So simple and so tasty, this Ouefs En Cocotte is a lovely light supper dish that you can get creative with. This is eggs and soldiers with a makeover!
Ouefs En Cocotte
Serves 6 | Preparation time 15 mins | Baking time 15 mins
GF SF MF
- Butter for greasing
- 6 organic eggs
- 1 ½ tbsp sea salt
- 6 tbsp double cream
- Smoked paprika
- Preheat the oven to 190˚C/170˚C fan/gas mark 5 and fill a kettle and boil for the bain marie.
- Using a pastry brush, grease the ramekins with softened butter and place into the deep baking tin or oven proof dish you are going to cook them in. We used a large lasagne dish.

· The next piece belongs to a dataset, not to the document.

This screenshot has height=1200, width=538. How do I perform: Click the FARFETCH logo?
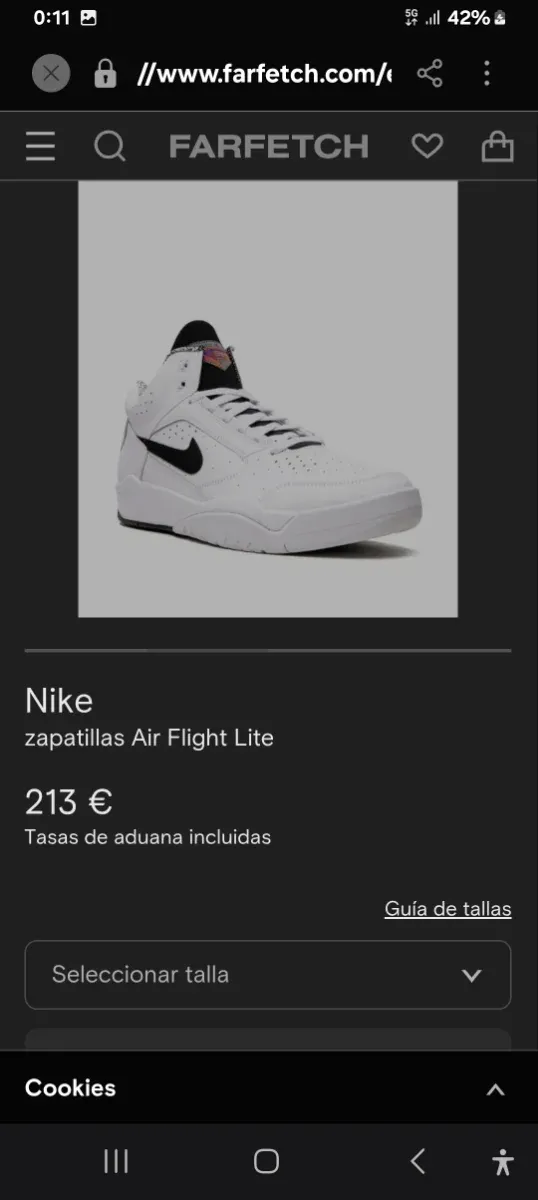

- Crack an egg into each ramekin, then sprinkle each with a of teaspoon of sea salt, then 1 tablespoon of double cream and finishing with a sprinkle of paprika, a pinch or two on top.
- Pour boiling water into your tin/dish around the ramekins until the water comes half way up. Place in the oven and bake for 15 mins, serve and enjoy immediately.
- Of course, you can add your own stamp to this dish. What do you like to eat with eggs? Chopped ham, sautéed mushrooms, fresh herbs, would all work well in the base before you add the egg.
- To serve we have accompanied our ouefs with griddled asparagus spears and Tuscan toasting bread which has also been griddled. Delicious, but you could also serve with a slice of gluten-free bread, and top with grated truffle, a little truffle oil or a really crispy shard of streaky bacon would be wonderful.